- **PROBLEM A**
From the passage on learning tips, retype the part that opens with the words containing "Note-taking: Fact Fragments" and closes with "and read on!".
- **PROBLEM B**
In the passage on learning tips, how do fifth graders working on complex word problems react when they get stuck on a multiplication or division fact?

- **PASSAGE PROVIDED**

********

Great Read: "Raising Kids Who Want to Read"

How do we teach our kids to read? First teach them to LOVE reading.

Note-taking: Fact Fragments

Welcome back to school!

So often kids want to copy full sentences into their notes. Not only does this defeat the purpose of taking notes; it also is plagiarism!

Here is a wonderful animated demo on how to take notes using fact fragments.

Reducing Test-Taking Anxiety

Do you have a child taking the state tests this month? Check out my article on how you can help reduce your child's anxiety. Have fun, relax, and read on!

Effective Math Practice

Lately I have been noticing a gap in my elementary-level students' math skills. Third graders who are learning division are not yet comfortable enough with their multiplication facts to be able to recognize the relationships in a fact family. Fifth graders who are working on complex word problems get frustrated and overwhelmed when they get stuck on a multiplication or division fact.

For example, when a student sees a problem like 6 ÷ 2, she is typically able to recognize that the 3 is missing because she is familiar with 3 X 2 = 6. However, when she sees a problem like 32 ÷ 8, she immediately feels overwhelmed because she cannot answer the related multiplication sentence of ? X 8 = 32. The problem 2 X 3 has become intuitive, whereas 4 X 8 has not.

********

- **SUPPLIED MATERIAL**
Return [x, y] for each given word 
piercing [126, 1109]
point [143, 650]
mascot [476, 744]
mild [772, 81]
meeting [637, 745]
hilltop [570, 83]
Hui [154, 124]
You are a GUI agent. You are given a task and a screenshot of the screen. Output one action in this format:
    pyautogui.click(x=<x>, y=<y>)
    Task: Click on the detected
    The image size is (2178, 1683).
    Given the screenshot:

********

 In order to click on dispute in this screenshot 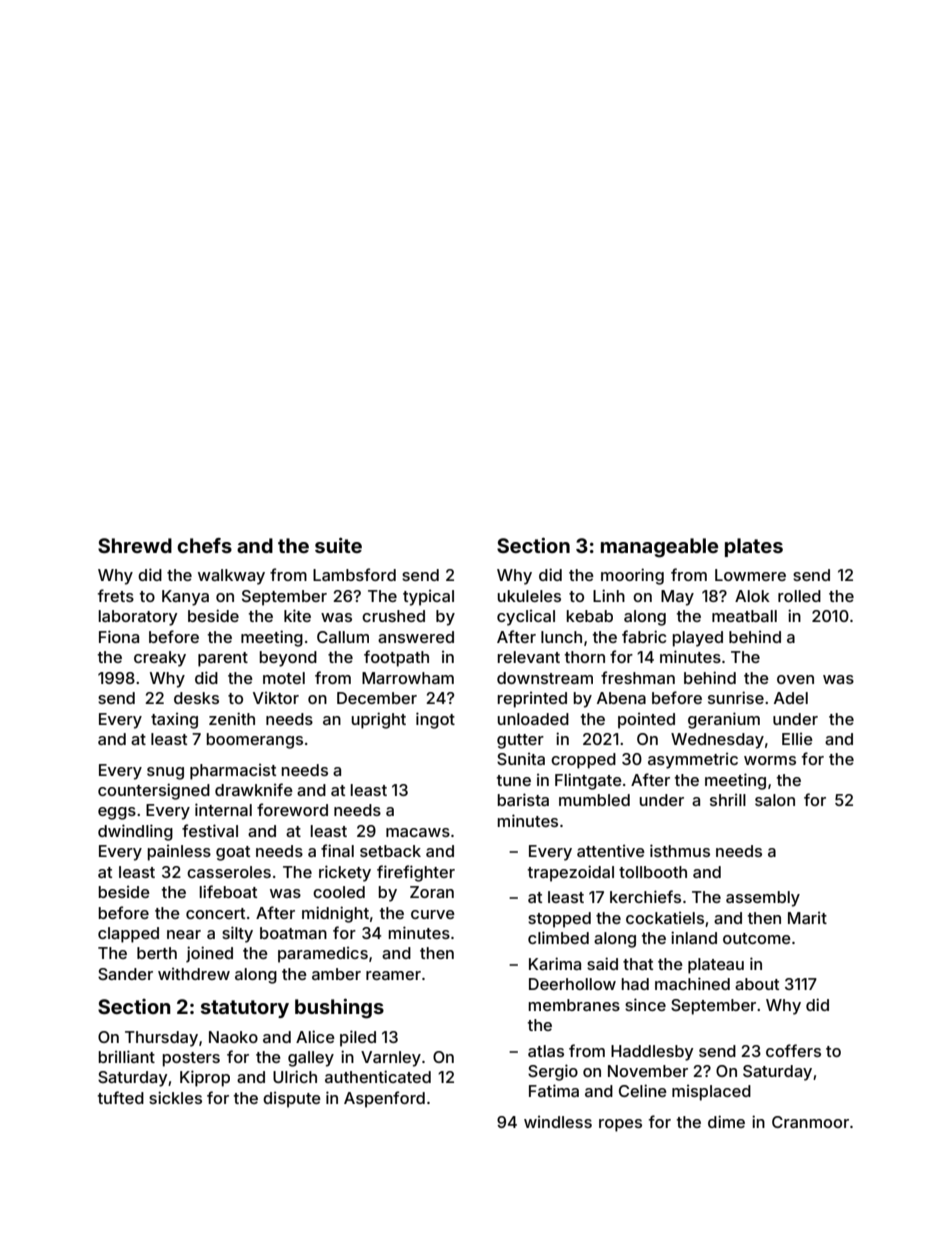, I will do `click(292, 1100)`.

********

- **TASK SOLUTION A**
Note-taking: Fact Fragments

Welcome back to school!

So often kids want to copy full sentences into their notes. Not only does this defeat the purpose of taking notes; it also is plagiarism!

Here is a wonderful animated demo on how to take notes using fact fragments.

Reducing Test-Taking Anxiety

Do you have a child taking the state tests this month? Check out my article on how you can help reduce your child's anxiety. Have fun, relax, and read on!

- **TASK SOLUTION B**
They get frustrated and overwhelmed.